Basically it moves the other waiting processes from condvar->futex queue into mutex->futex futex wait queue as when any process is woken up after a condwait as mentioned above, it would try to grab the mutex->futex (lock mutex after condwait). So when the mutex is unlocked again, automatically 1 process is woken up from mutex->futex as expected.



The wake all processes waiting on futex step on a broadcast step:
(FUTEX_WAKE,&mutex->futex, INT_MAX); is eliminated as all the required waiter processes were already moved to mutex->futex on a FUTEX_CMP_REQUEUE with only a 1 process wakeup to avoid the thundering herd issue with such broadcast wakeups/schedules.



However if you see the CMP_REQUEUE trick that the kernel employs to avoid a thundering herd, it can have a RACE condition when the value of "condvar->futex" or futex variable at address 1 can be CHANGED behind the back while the process enters the kernel for FUTEX_CMP_REQUEUE. with old value of futex1 through a parallel pthread_cond_wait/signal/broadcast.

So this could result in a missing signal or lost wake up if kernel doesn't recheck the value of futex1 or condvar->mutex
as effectively during that CMP_REQUEUE wake 1 window, another thread 4 could have fired a :



"pthread_cond_wait(&cond, &mutex);" changing "condvar->futex" behind the back while a CMP_REQUEUE wake 1 and requeue others is in progress.



So kernel detects this race by a recheck of the condvar->futex user space address value to see if it has changed indicating a racing pthread_cond_wait or a pthread_cond_signal/broadcast on the same cond.

When it detects such a change of the value of futex1 or a race condition, it returns -EAGAIN back to the NPTL posix pthread library FUTEX_CMP_REQUEUE call.(indirectly invoked on a pthread_cond_broadcast)

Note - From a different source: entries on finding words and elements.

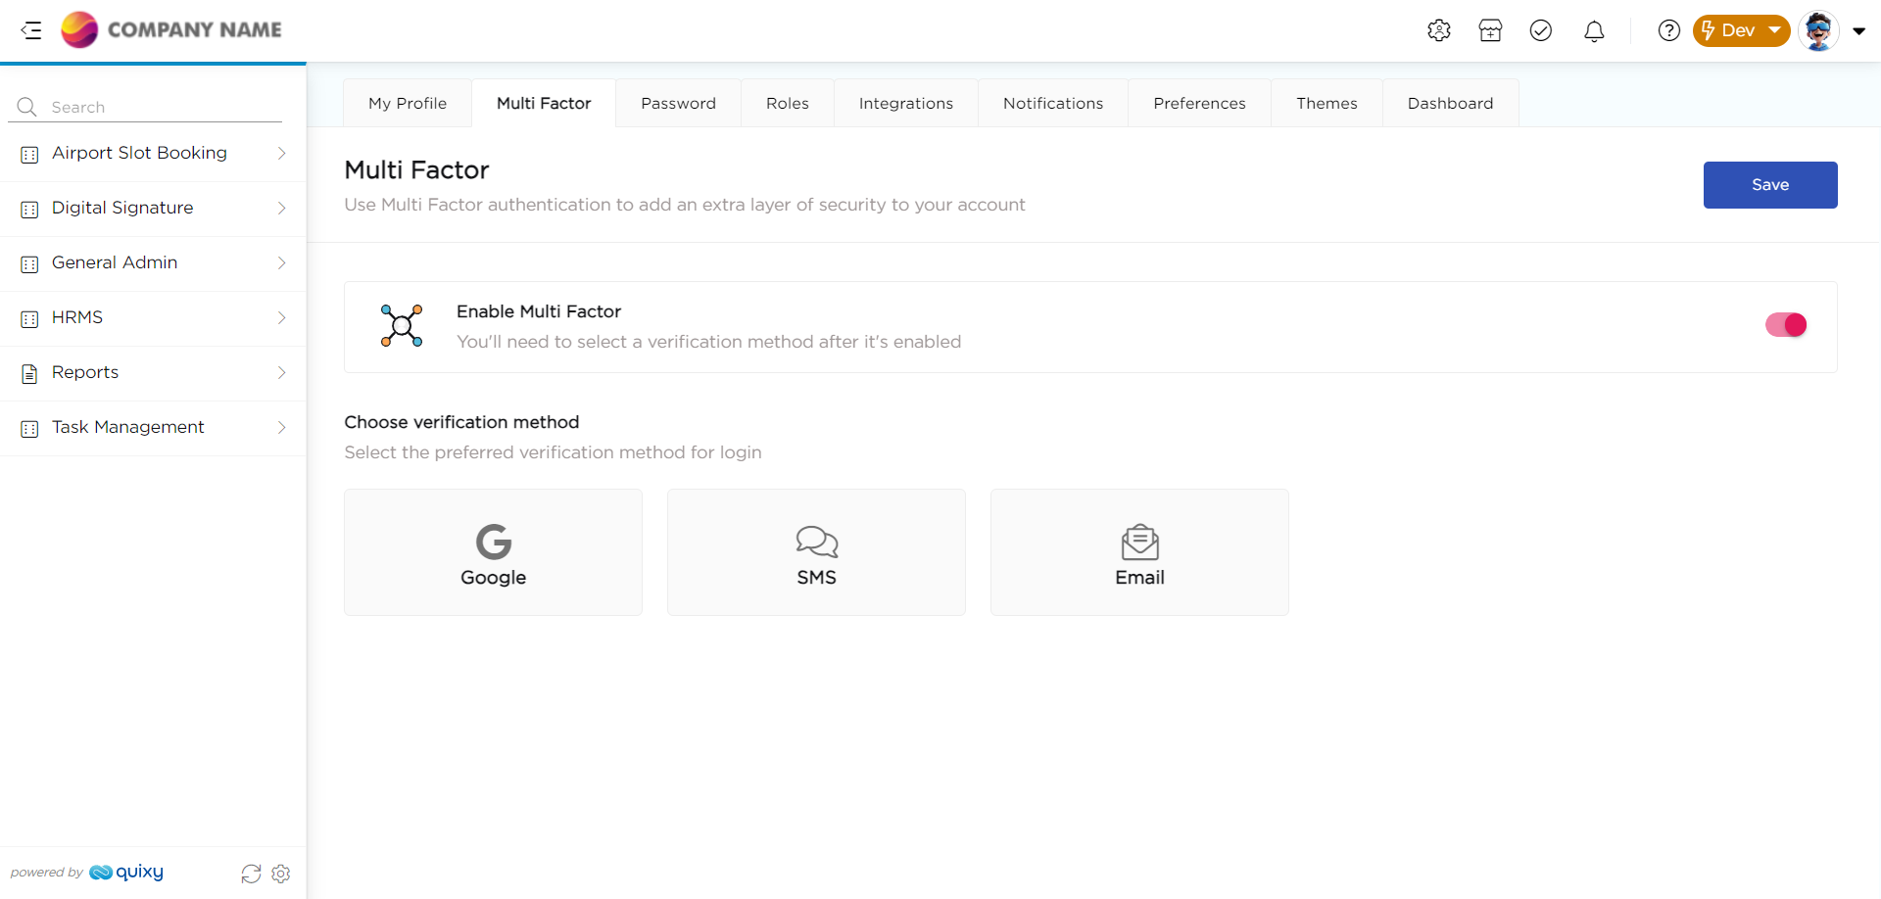Expand the user avatar menu arrow
This screenshot has width=1881, height=899.
pos(1858,30)
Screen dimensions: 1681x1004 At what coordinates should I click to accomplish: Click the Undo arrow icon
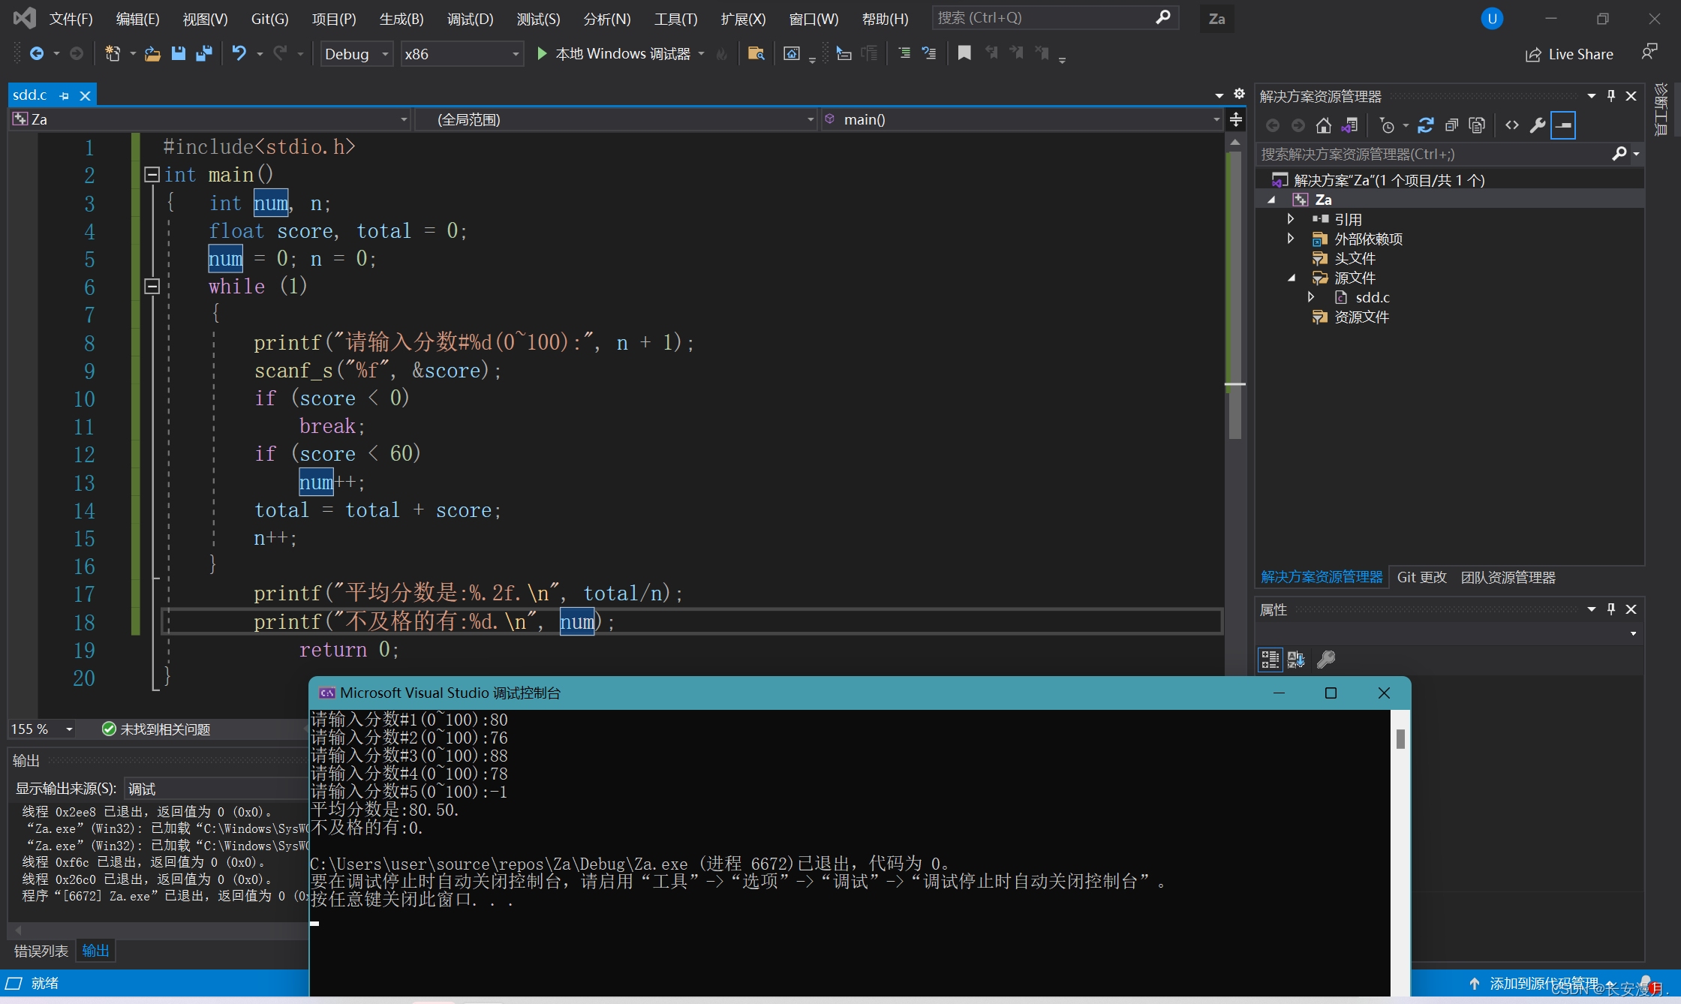click(239, 53)
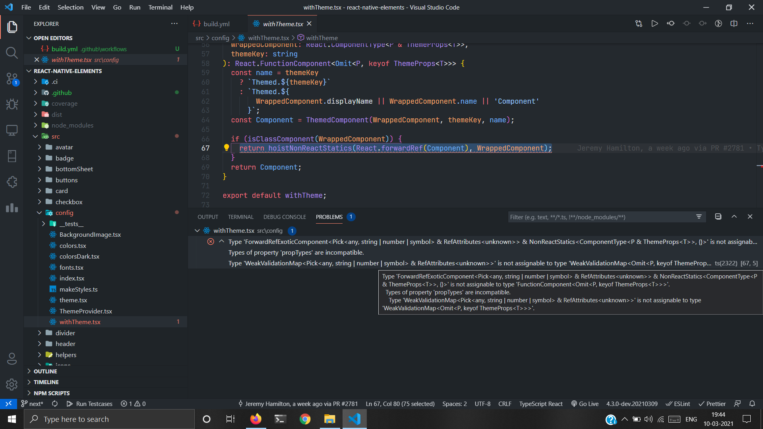The height and width of the screenshot is (429, 763).
Task: Open the split editor icon in the toolbar
Action: (734, 23)
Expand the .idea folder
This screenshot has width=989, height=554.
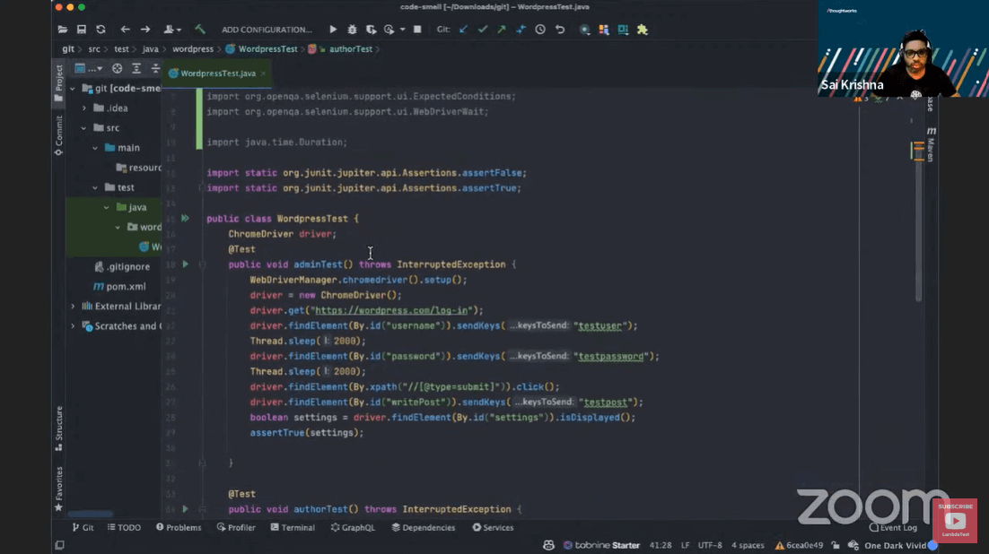(84, 108)
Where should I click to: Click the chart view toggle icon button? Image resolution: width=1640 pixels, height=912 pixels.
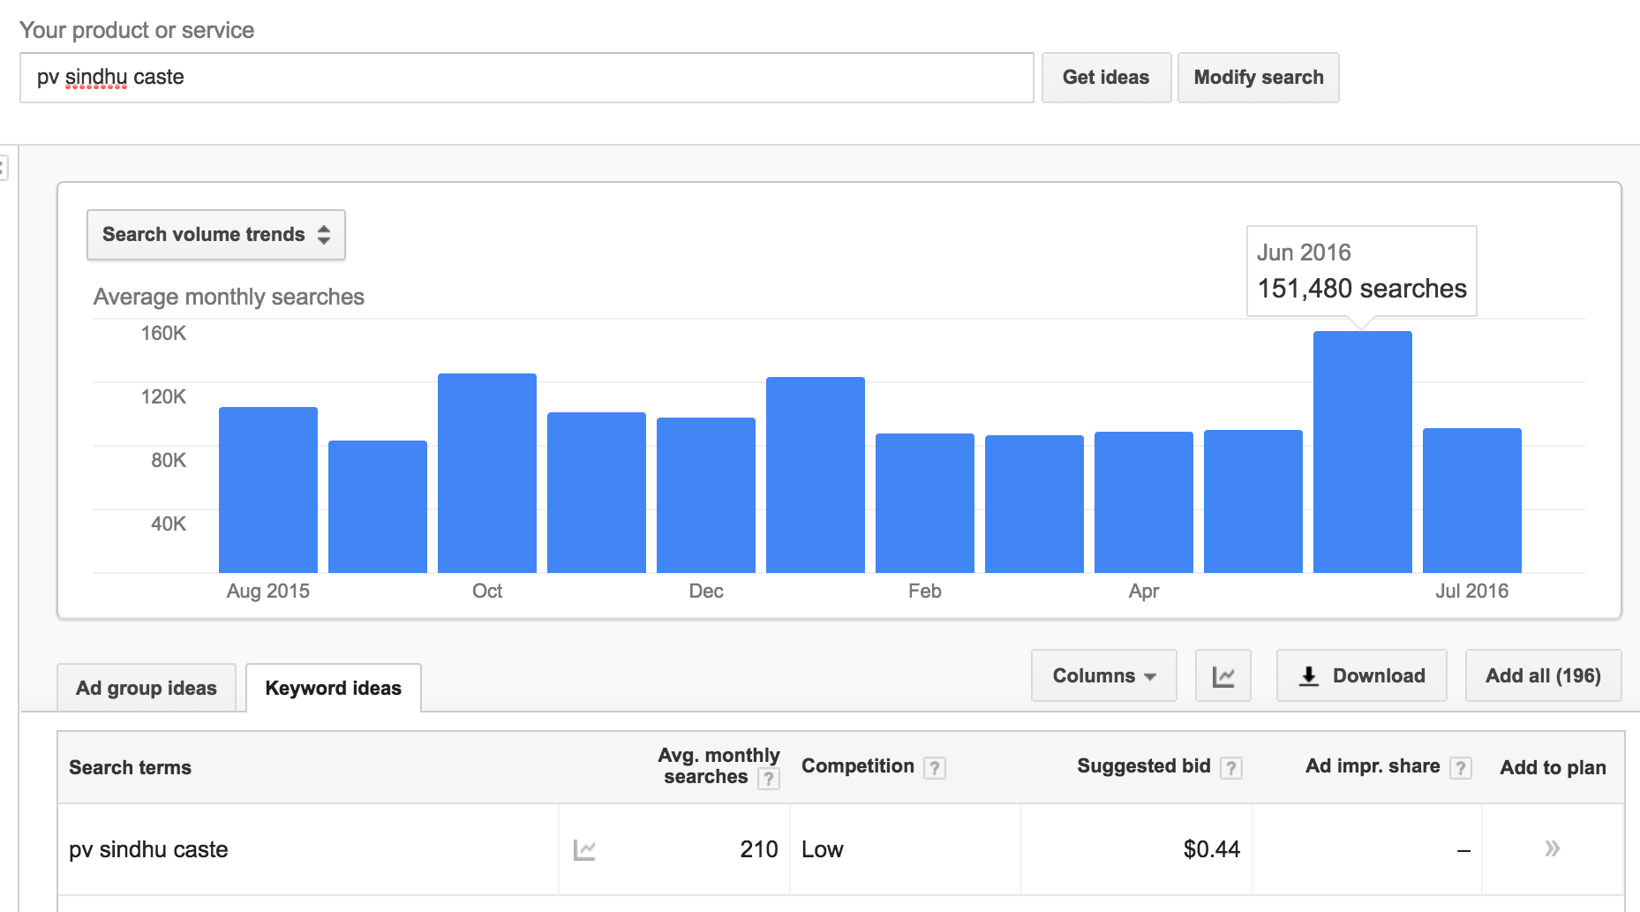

The pthread library then catches this failure (or any failure) from CMP_REQUEUE futex and then reissues the call again to the kernel with the usual FUTEX_WAKE opcode and a INT_MAX value or a wake_all tasks value to the kernel. indicating the kernel to fall back to the thundering herd wake all process step with INT_MAX processes to wake up using it as the last resort incase of a race as mentioned above with FUTEX_CMP_REQUEUE.

The addition of the FUTEX_CMP_REQUEUE futex operation in the futex syscall in the kernel is a juicy trickery to avoid thundering herd issues experienced with Operating Systems programming and hence makes for an interesting hack.